Work request:
Would you please copy every line from the records that contains the word "This"?

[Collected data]
((
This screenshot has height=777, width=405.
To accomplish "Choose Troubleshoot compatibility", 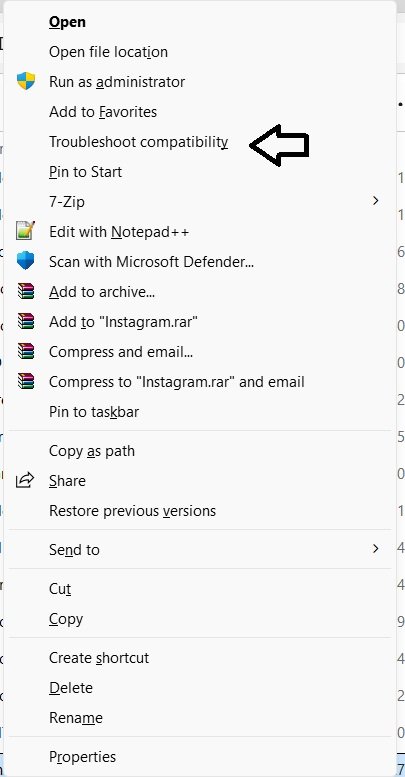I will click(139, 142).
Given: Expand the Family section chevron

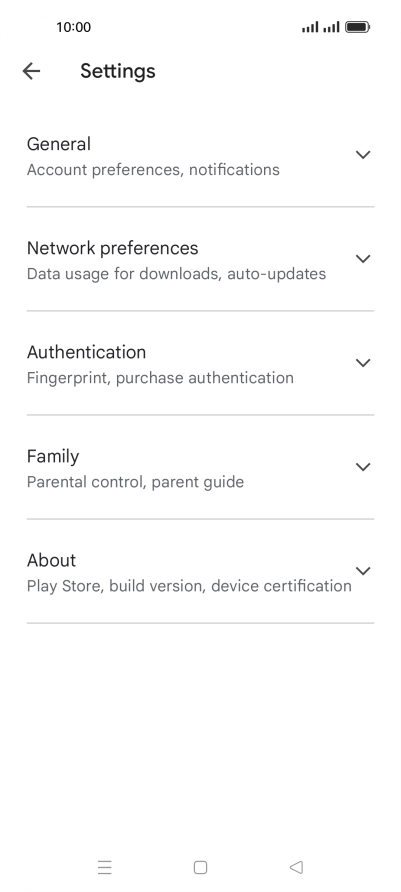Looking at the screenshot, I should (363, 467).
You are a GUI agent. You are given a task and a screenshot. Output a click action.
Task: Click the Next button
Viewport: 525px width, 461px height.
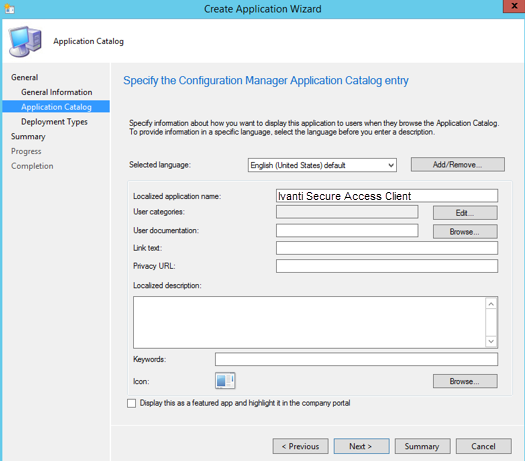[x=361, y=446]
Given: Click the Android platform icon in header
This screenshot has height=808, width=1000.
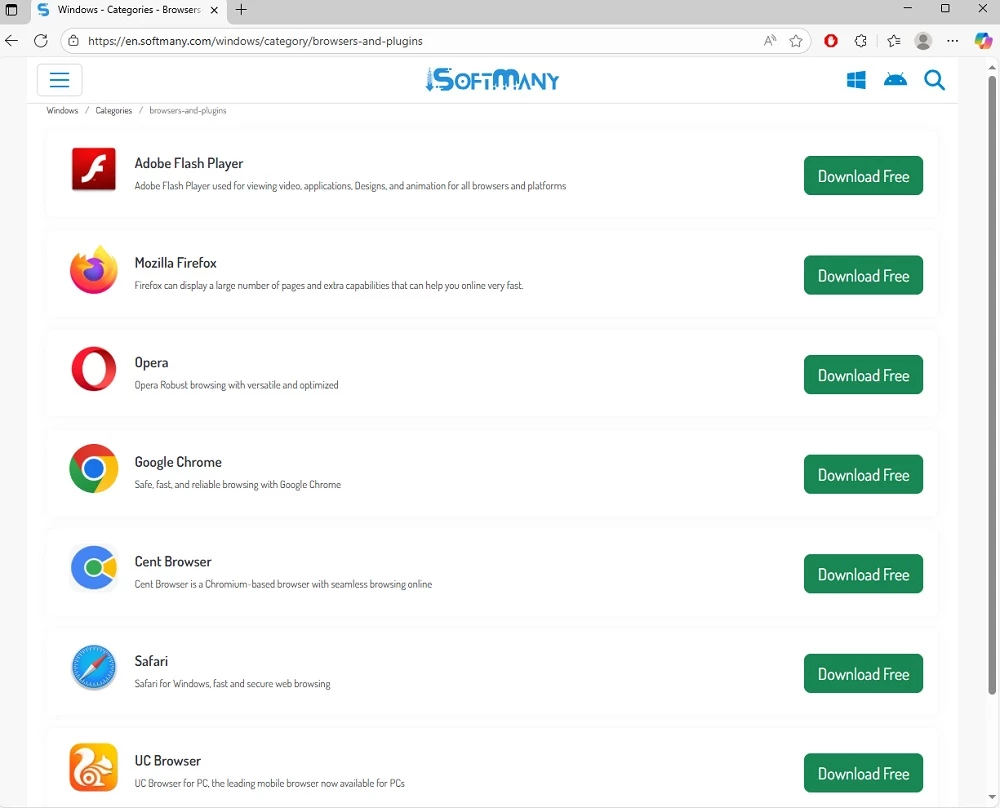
))
Written answer:
This screenshot has height=777, width=405.
This screenshot has height=808, width=1000.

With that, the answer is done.